-- Kutipan --

··········

Yang menyedihkan adalah sejauh-jauhnya perjalanan, benda yang dicari ketika sampai di tujuan adalah colokan listrik. Betapa manusia urban diperbudak oleh dua lubang kecil dan gulungan kabel.
Sebelum berangkat ke sisi pulau yang lain, kami diajak pemanasan ke Pantai Pasir Putih. Lokasinya tak jauh dari rumah warga yang dijadikan tempat singgah. Lagi-lagi agak tersembunyi. Kami berhenti di salah satu rumah warga, lalu berjalan kaki sekitar limabelas menit dan menyebrangi sungai sebelum bisa sampai di sana.
Pantai Pasir Putih walau tidak putih, tapi tetap amboi. Ombaknya terlalu beringas, tidak diperbolehkan renang di pantai ini.
Dua jam bermain air laut, kami cabut. Eh berima!
***
Untuk mengakses Teluk Kiluan, kami harus berganti kendaraan lagi. Kali ini perahu tradisional nelayan menjadi media. Karena hanya muat 5 orang, maka dua perahu bolak-balik mengantar kami. Tak jauh memang, hanya limabelas menit. Tapi dengan intensitas ombak yang tinggi dan perahu kecil cukup membuat panik.
Dan benar saja, begitu sampai di Teluk Kiluan, apa yang tergambar dari beberapa foto dan lanjutan lirik White Shoes and The Couples Company memang terbukti.
Semilir bertiup angin di tepi pantai
Daun-daun berdansa dan nyiur melambai
Aduh senang bunga berkembang asri
Setahun bekerja kita membanting tulang
Inilah waktunya kita berlibur panjang
Melupakan semua problema hati
Aduh...
Indahnya abadi
Surya menyapa
Pasir pantai yang halus tanpa deru bising motor, air laut yang jernih tanpa bunyi klakson, pohon bakau dan kelapa yang berbaris rapi tanpa jingle 'Susu Murni Nasional', langit biru tanpa lampu merah, penginapan bersahaja dari kayu, dan ikan-ikan kecil yang sembunyi di terumbu karang mempersilakan kami masuk ke dalam rumahnya. Ah, kombinasi yang membuat orgasme! Membuat status saya yang masih karyawan serasa menjadi pemilik perusahaan. Haha.

··········

-- Langkah Pengerjaan --
1. Dalam kutipan tentang Teluk Kiluan, sebutkan semua hal khas kota yang disebut tidak ada di sana dengan kata "tanpa".
2. Berdasarkan kutipan, jelaskan mengapa dua perahu harus bolak-balik untuk mengantar rombongan ke Teluk Kiluan.

-- Data Mentah --

··········

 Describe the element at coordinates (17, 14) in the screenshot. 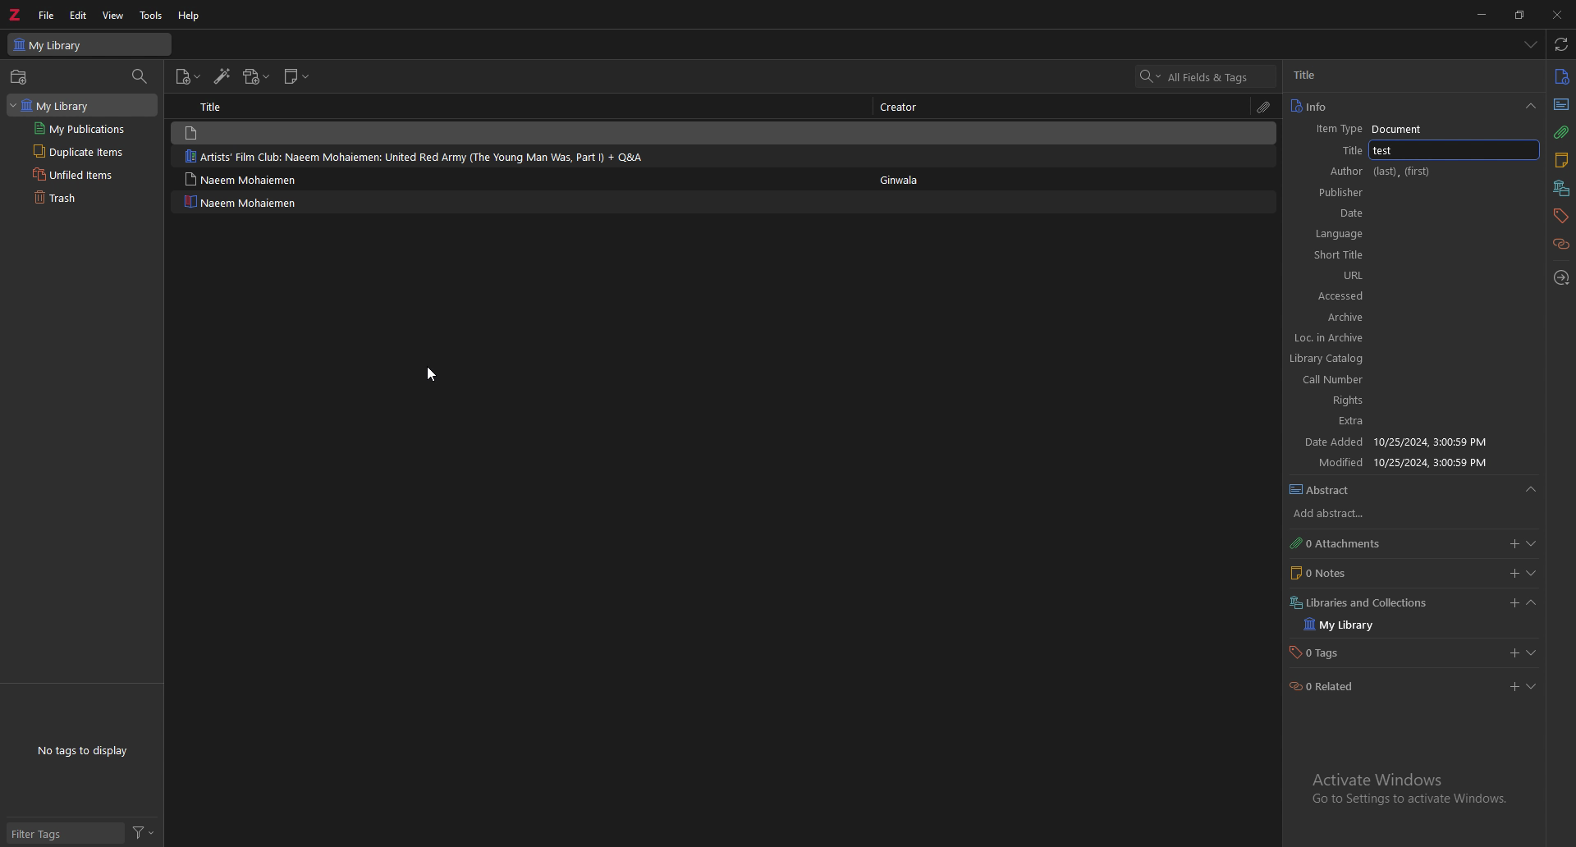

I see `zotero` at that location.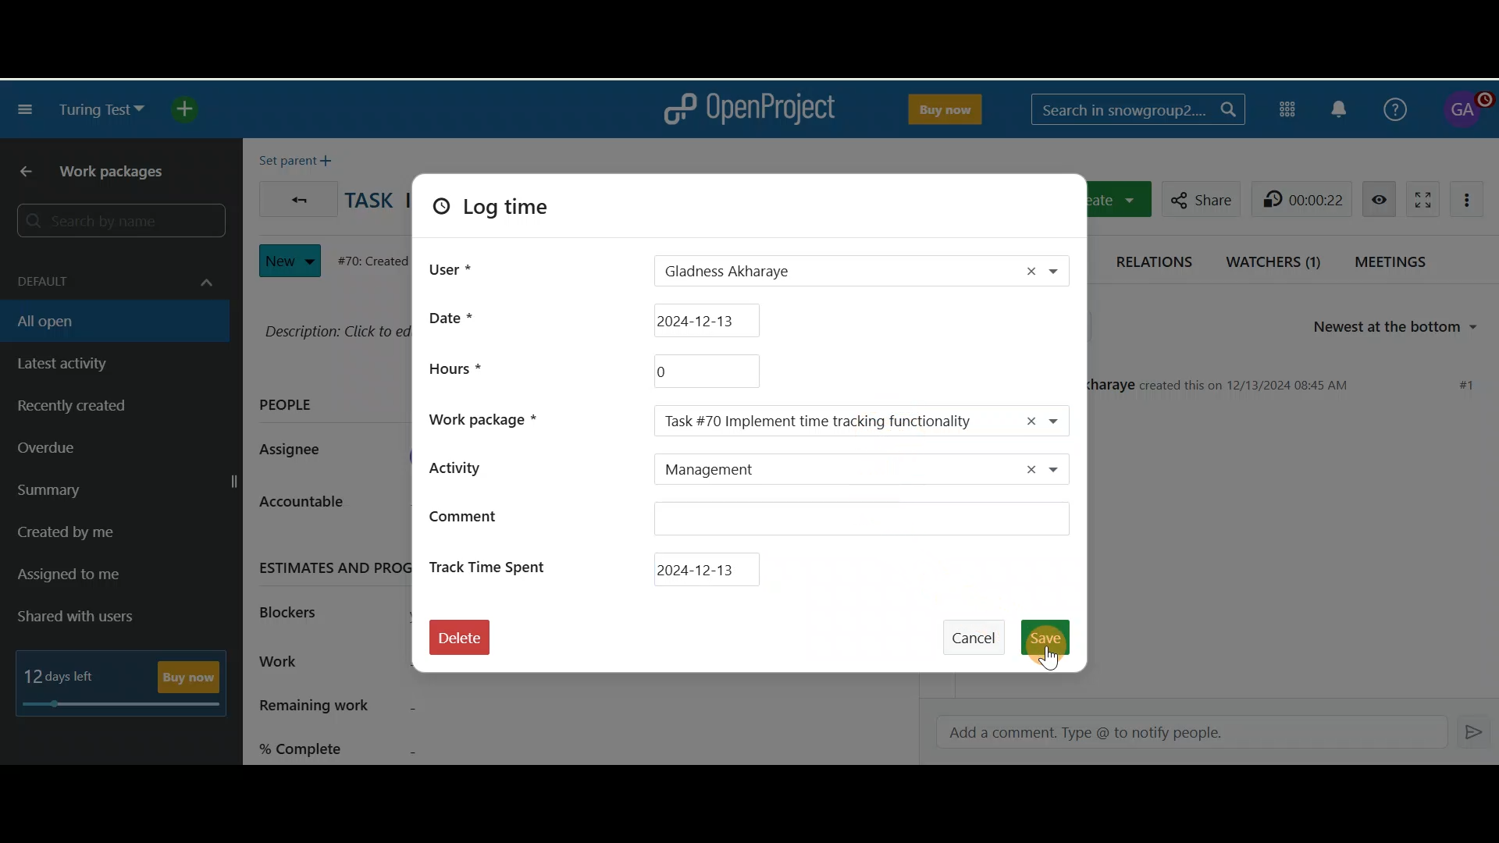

··········

-- Jawaban yang Diharapkan --
1. Deru bising motor, bunyi klakson, jingle 'Susu Murni Nasional', dan lampu merah.

2. Perahu tradisional nelayan yang dipakai hanya muat 5 orang. Karena itu, dua perahu harus bolak-balik mengantar rombongan.